Copy the lines between the one containing "You are a GUI" and the one containing "point(88,10)", inclusive. Leave the pictures out of your answer.

DATA TO PROCESS:
▶

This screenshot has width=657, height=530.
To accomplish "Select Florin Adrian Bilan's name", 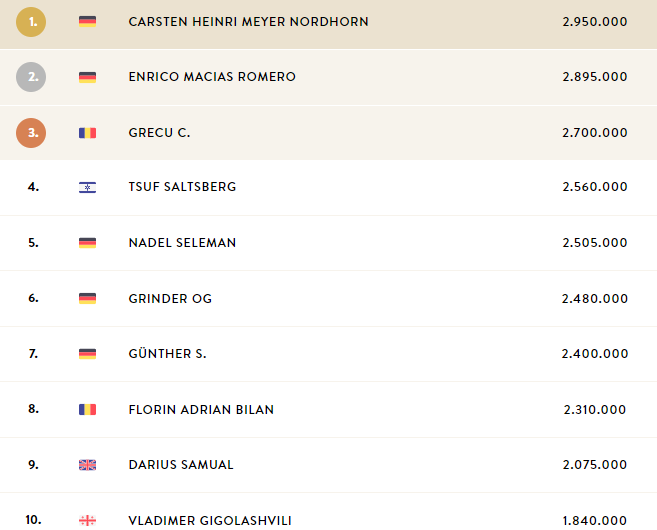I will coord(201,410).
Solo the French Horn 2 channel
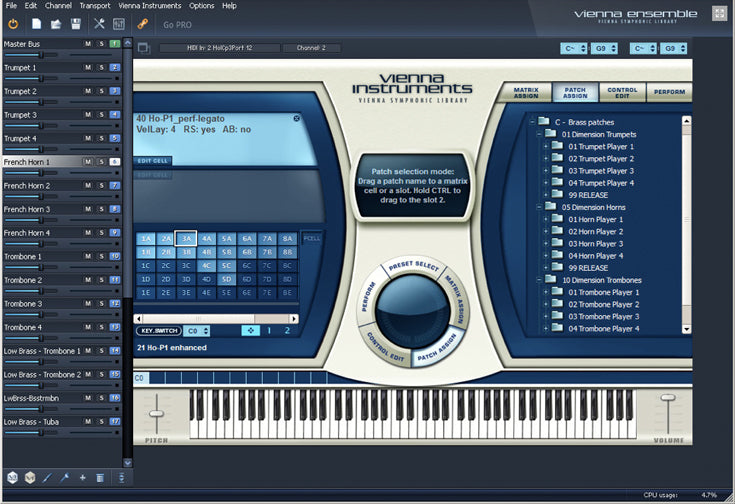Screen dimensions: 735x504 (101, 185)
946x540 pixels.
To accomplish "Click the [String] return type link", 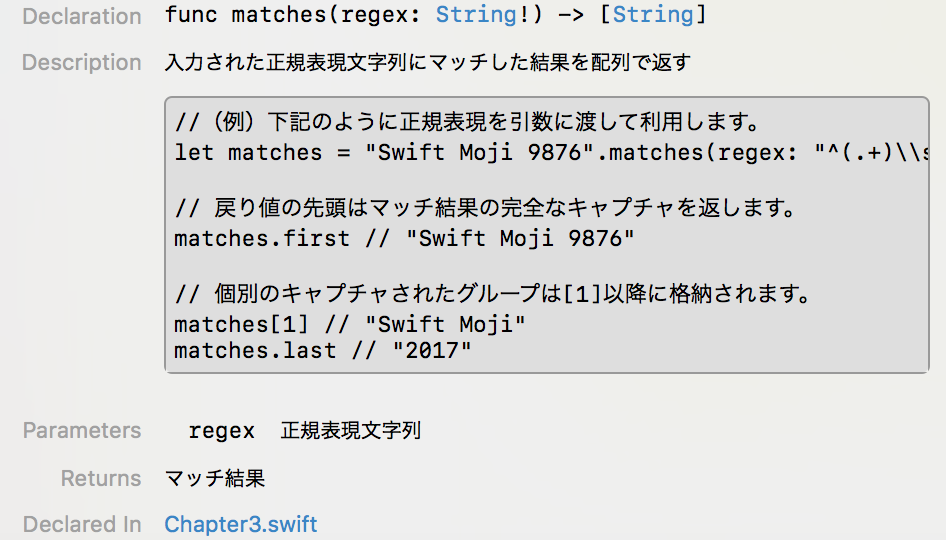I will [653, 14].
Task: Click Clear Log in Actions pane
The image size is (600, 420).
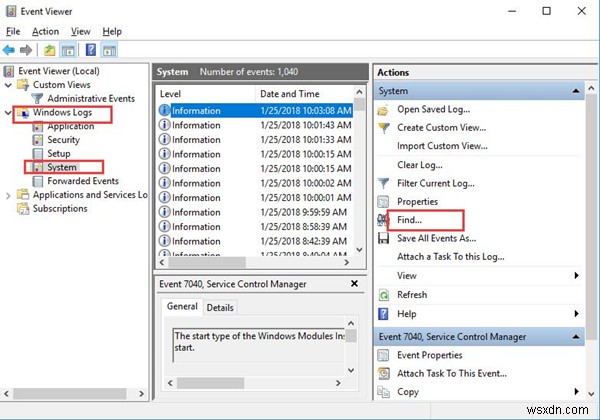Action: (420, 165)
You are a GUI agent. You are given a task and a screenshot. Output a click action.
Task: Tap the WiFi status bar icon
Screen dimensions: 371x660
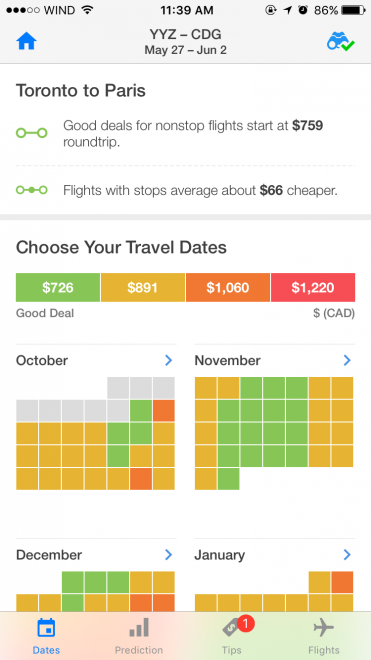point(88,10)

◀
▶

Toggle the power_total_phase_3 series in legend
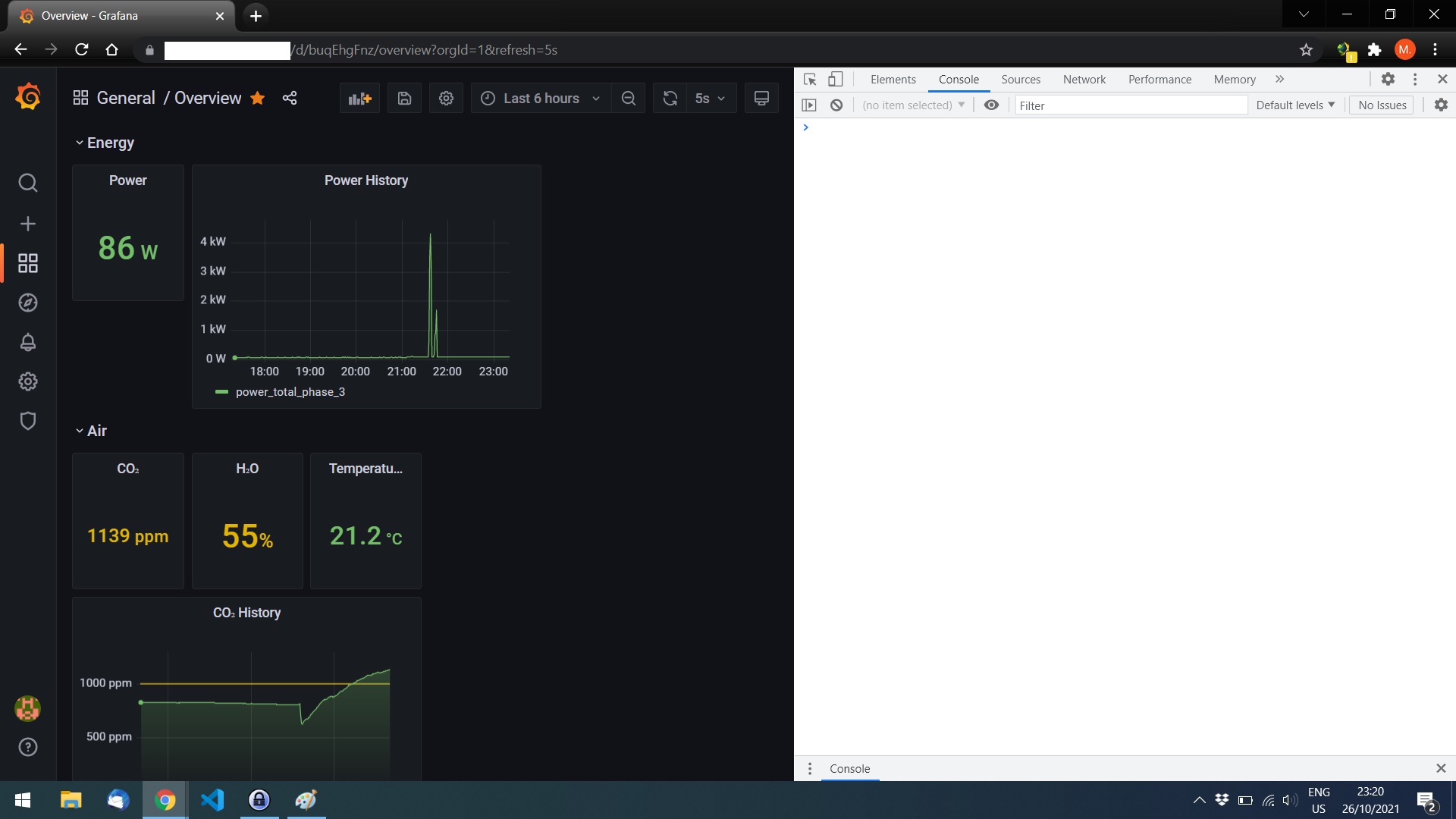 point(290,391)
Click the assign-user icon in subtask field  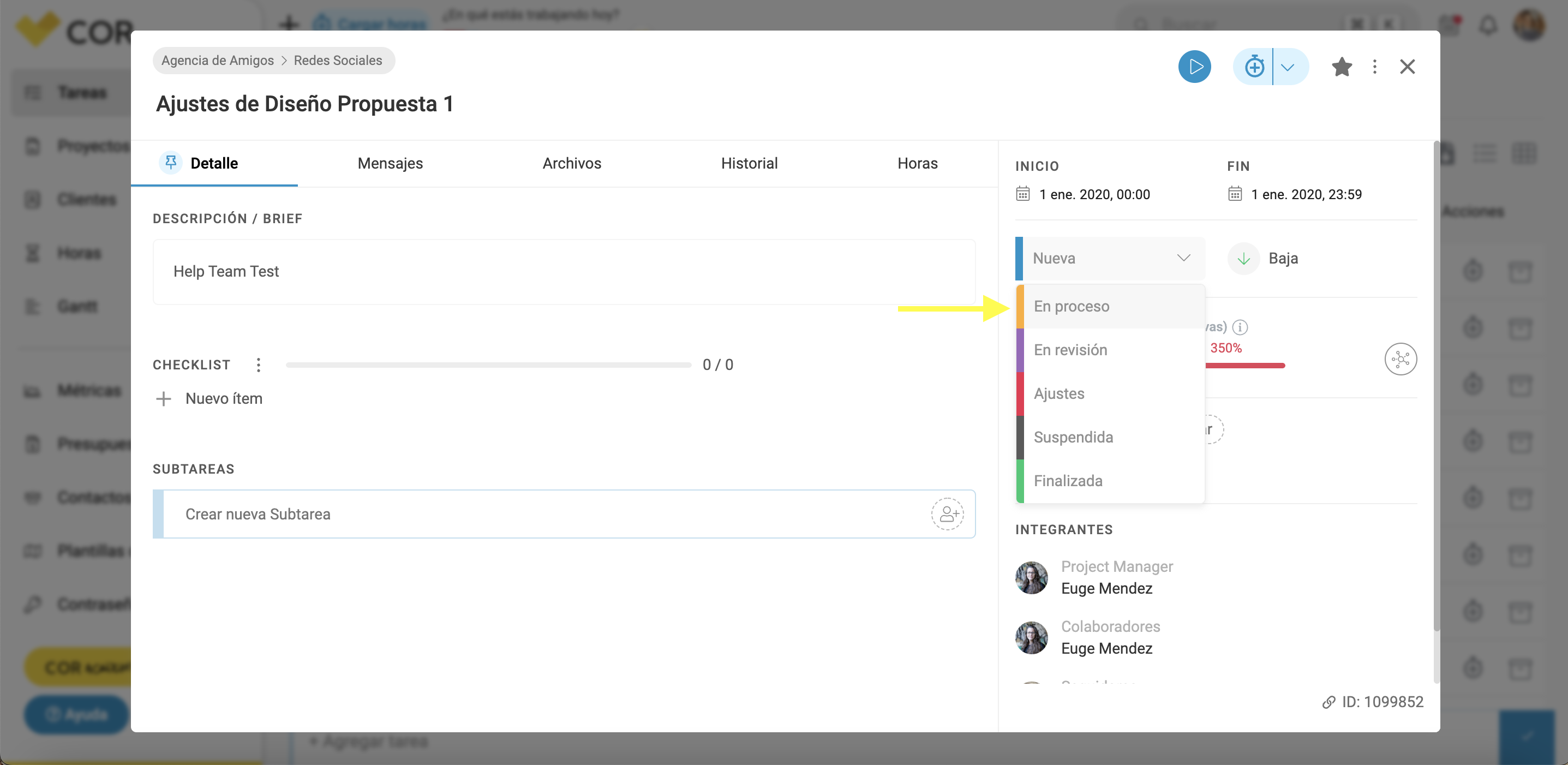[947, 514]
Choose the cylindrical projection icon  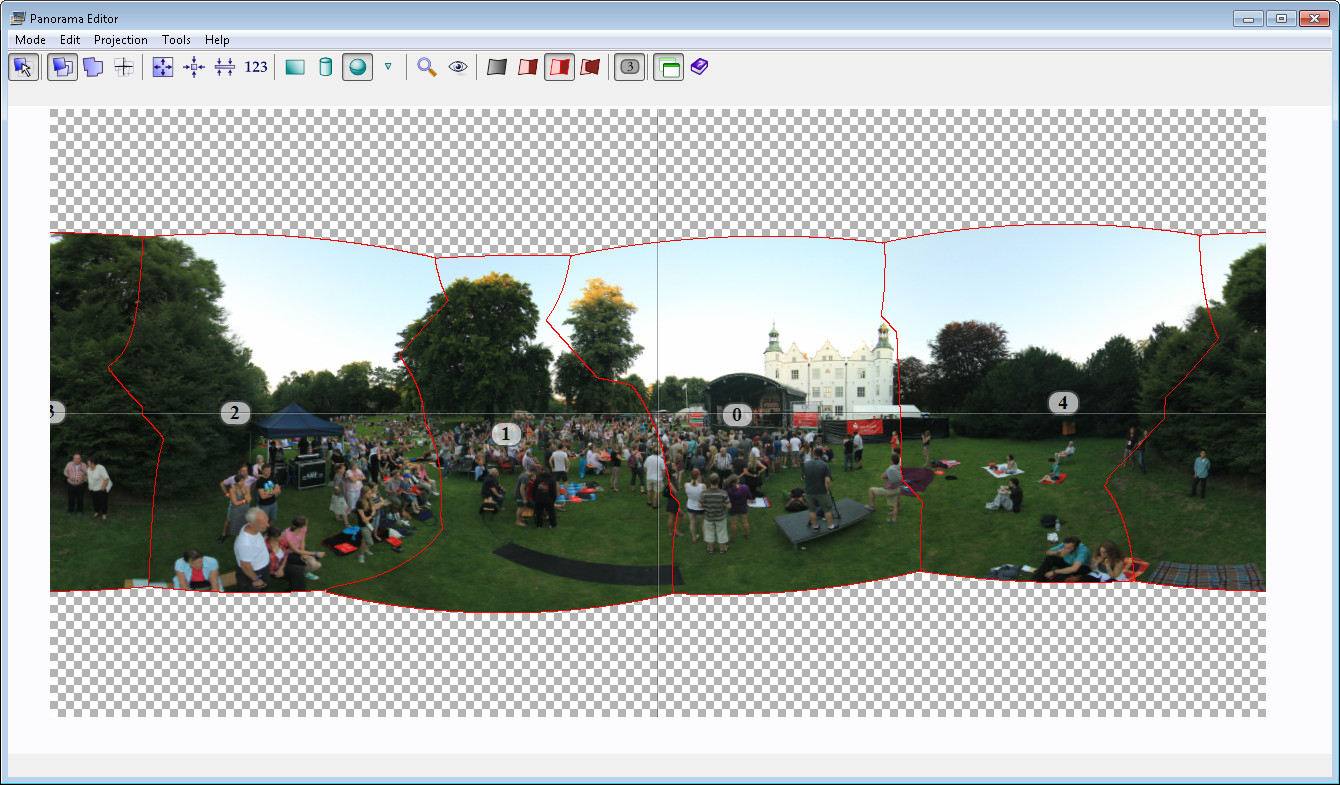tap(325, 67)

◀

COMPLETE ANSWER:
You are a GUI agent. You are given a task and a screenshot. Output a click action.
Task: Tap the WiFi status bar icon
Screen dimensions: 371x660
point(88,10)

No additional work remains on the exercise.